Hempel Lutz, Misselwitz Joachim, Fleck Christian, Kentouche Karim, Leder Christiane, Appenroth Dorothea, Rost Michael, Zintl Felix
Department of Pediatric Hematology and Oncology, Friedrich Schiller University, Jena, Germany.
Med Pediatr Oncol. 2003 Jun;40(6):348-54. doi: 10.1002/mpo.10293.
The present investigation was intended to further clarify the mechanisms involved in renal dysfunction following high-dose methotrexate (HD-MTX) treatment.
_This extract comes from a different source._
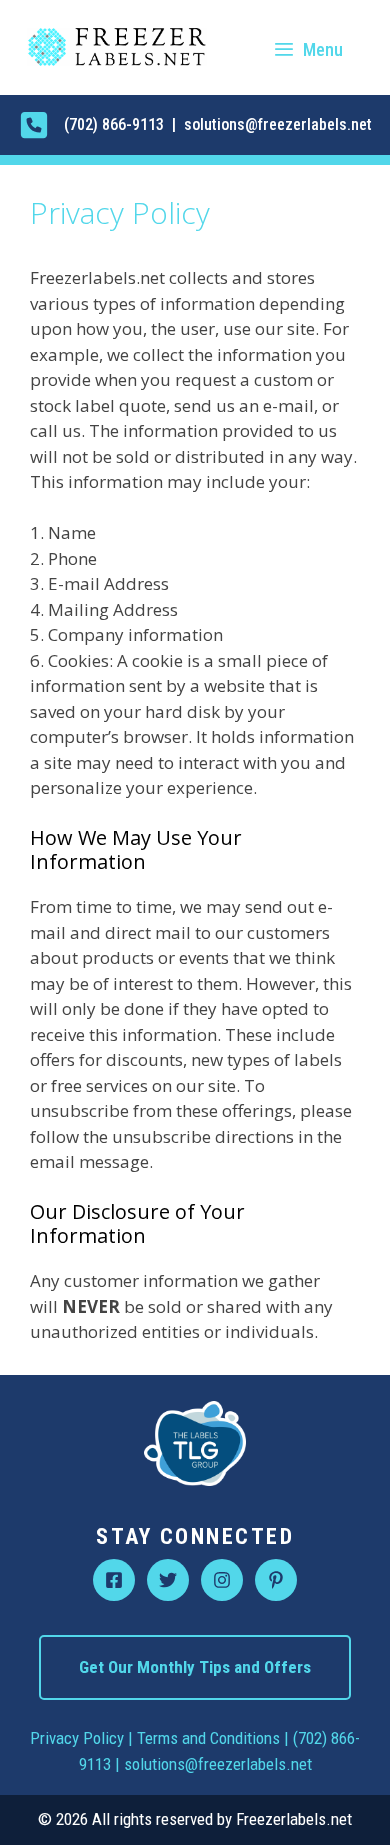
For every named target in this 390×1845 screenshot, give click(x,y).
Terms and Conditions (208, 1738)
Fifty eight predominately pediatric patients [39 male, 19 female; mean age 12.3 years (range 2.2-34.1)] suffering from acute lymphoblastic leukemia (ALL, n = 28), Non Hodgkins lymphoma (NHL, n = 13), osteosarcoma (n = 8), malignant brain tumor (n = 6), or an ALL relapse (n = 3), were prospectively examined. In the course of 220 infusions of HD-MTX, glomerular and tubular renal function was determined by measuring proteinuria and glomerular filtration rate (GFR), as well as renal excretion of alpha-1-microglobulin (AMG) and N-acetyl-beta-D-glucosaminidase (NAG). It was investigated whether there were differences in MTX toxicity in dependence on the administered dose (1, 5, or 12 g/m(2) BSA), on the combination with other cytostatic agents (ifosfamide or cyclophosphamide), on the metabolism of MTX into 7-OH-MTX, and on pre-treatment with MTX.
The administration of HD-MTX has no direct tubulotoxic effect. The disturbance in glomerular function was dose dependently and indicated by an increase in proteinuria as well as by a decrease in GFR; all changes were completely reversible and did not correlate to the metabolism of MTX to 7-OH-MTX. Increasing the number of MTX therapeutic cycles did not increase the nephrotoxicity of MTX.
MTX is not directly tubulotoxic. Its side effects on glomeruli are usually without clinical relevance.
本研究旨在进一步阐明大剂量甲氨蝶呤(HD-MTX)治疗后肾功能障碍的相关机制。
前瞻性检查了58例主要为儿科的患者[39例男性,19例女性;平均年龄12.3岁(范围2.2 - 34.1岁)],他们患有急性淋巴细胞白血病(ALL,n = 28)、非霍奇金淋巴瘤(NHL,n = 13)、骨肉瘤(n = 8)、恶性脑肿瘤(n = 6)或ALL复发(n = 3)。在220次HD-MTX输注过程中,通过测量蛋白尿、肾小球滤过率(GFR)以及α-1-微球蛋白(AMG)和N-乙酰-β-D-氨基葡萄糖苷酶(NAG)的肾排泄来测定肾小球和肾小管的肾功能。研究了MTX毒性是否因给药剂量(1、5或12 g/m²体表面积)、与其他细胞毒性药物(异环磷酰胺或环磷酰胺)联合使用、MTX代谢为7-羟基甲氨蝶呤(7-OH-MTX)以及MTX预处理而存在差异。
HD-MTX的给药没有直接的肾小管毒性作用。肾小球功能障碍呈剂量依赖性,表现为蛋白尿增加以及GFR降低;所有变化都是完全可逆的,且与MTX代谢为7-OH-MTX无关。增加MTX治疗周期数并未增加MTX的肾毒性。
MTX没有直接的肾小管毒性。其对肾小球的副作用通常无临床意义。